This is partly related to my previous question. If I filter
a dataframe using dplyr
based on unique ids with trailing white space from ids with no trailing white space, dplyr
will consider white space to be a character and a match will not occur, resulting in an empty dataframe:
library(tidyverse)
df <- tibble(a = c("hjhjh"), d = c(1))
df
# # A tibble: 2 x 2
# a d
# <chr> <dbl>
# 1 hjhjh 1
ids <- df %>%
select(a) %>%
pull()
ids
#[1] "hjhjh"
df_with_space <- tibble(a = c("hjhjh ", "popopo"), d = c(1, 2))
df_with_space
#quotation marks:
# # A tibble: 2 x 2
# a d
# <chr> <dbl>
# 1 "hjhjh " 1
# 2 "popopo" 2
#now filter
df_new <- df_with_space %>%
filter(a %in% ids)
df_new
# no direct match made, empty dataframe
# A tibble: 0 x 2
# ... with 2 variables: a <chr>, d <dbl>
If I try to do the same thing and filter using dbplyr
from a SQL
database, it ignores the white space in the filtering but still includes it in the final output, example code:
library(dbplyr)
library(DBI)
library(odbc)
test_db <- dbConnect(odbc::odbc(),
Database = "test",
dsn = "SQL_server")
db_df <- tbl(test_db, "testing")
db_df <- db_df %>%
filter(a %in% ids) %>%
collect()
#quotation marks:
# # A tibble: 1 x 2
# a d
# <chr> <dbl>
# 1 "hjhjh " 1 #matches but includes the white space
I'm not familiar with SQL
- is this expected?
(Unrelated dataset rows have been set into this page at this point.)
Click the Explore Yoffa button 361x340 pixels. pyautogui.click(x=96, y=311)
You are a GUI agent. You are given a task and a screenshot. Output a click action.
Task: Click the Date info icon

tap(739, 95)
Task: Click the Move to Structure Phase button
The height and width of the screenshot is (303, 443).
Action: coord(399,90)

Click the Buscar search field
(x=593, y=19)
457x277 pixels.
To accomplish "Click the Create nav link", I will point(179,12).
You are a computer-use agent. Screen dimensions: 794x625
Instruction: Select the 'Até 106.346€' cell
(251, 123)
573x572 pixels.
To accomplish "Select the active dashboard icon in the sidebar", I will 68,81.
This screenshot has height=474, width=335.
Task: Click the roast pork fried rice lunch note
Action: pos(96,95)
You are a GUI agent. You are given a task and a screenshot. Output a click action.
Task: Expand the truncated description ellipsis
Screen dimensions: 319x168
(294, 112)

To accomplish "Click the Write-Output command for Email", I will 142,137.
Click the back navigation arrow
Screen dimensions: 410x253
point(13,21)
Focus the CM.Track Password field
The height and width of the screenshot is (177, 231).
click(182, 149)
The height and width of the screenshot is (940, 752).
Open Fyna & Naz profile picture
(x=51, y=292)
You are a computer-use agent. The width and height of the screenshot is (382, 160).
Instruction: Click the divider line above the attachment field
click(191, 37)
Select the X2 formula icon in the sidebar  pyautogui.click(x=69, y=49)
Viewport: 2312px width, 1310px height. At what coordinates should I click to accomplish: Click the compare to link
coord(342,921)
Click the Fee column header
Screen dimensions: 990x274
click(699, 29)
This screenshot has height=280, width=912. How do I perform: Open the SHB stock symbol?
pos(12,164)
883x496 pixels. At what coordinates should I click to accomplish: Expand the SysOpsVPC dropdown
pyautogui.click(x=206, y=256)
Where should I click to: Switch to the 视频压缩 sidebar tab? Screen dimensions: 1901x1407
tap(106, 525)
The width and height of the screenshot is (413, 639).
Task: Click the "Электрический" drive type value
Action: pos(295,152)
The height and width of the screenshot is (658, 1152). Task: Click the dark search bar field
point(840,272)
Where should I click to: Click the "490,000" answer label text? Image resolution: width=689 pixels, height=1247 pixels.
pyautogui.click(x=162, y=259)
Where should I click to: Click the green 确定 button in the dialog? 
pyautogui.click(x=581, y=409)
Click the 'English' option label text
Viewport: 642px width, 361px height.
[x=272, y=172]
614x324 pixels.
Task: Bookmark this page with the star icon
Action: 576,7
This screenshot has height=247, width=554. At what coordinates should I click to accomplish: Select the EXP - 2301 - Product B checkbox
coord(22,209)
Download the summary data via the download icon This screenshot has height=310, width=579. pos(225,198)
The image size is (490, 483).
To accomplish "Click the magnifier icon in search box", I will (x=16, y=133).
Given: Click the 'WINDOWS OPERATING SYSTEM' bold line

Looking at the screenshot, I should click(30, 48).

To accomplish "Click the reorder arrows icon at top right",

If so, when do you need to worry about (trailing) white space? I thought I would need to trim
whitespace first which is very slow on a large database:
db_df <- db_df %>%
mutate(a = str_trim(a, "both")) %>%
filter(a %in% ids) %>%
collect()
thanks
EDIT
With show_query
<SQL>
SELECT *
FROM `df`
WHERE (`a` IN ('hjhjh'))
I think this produces a reproducible scenario:
dfx <- data.frame(a = c("hjhjh ", "popopo"), d = c(1, 2))
dfx = tbl_lazy(dfx, con = simulate_mssql())
dfx %>%
filter(a %in% ids)
# <SQL>
# SELECT *
# FROM `df`
# WHERE (`a` IN ('hjhjh'))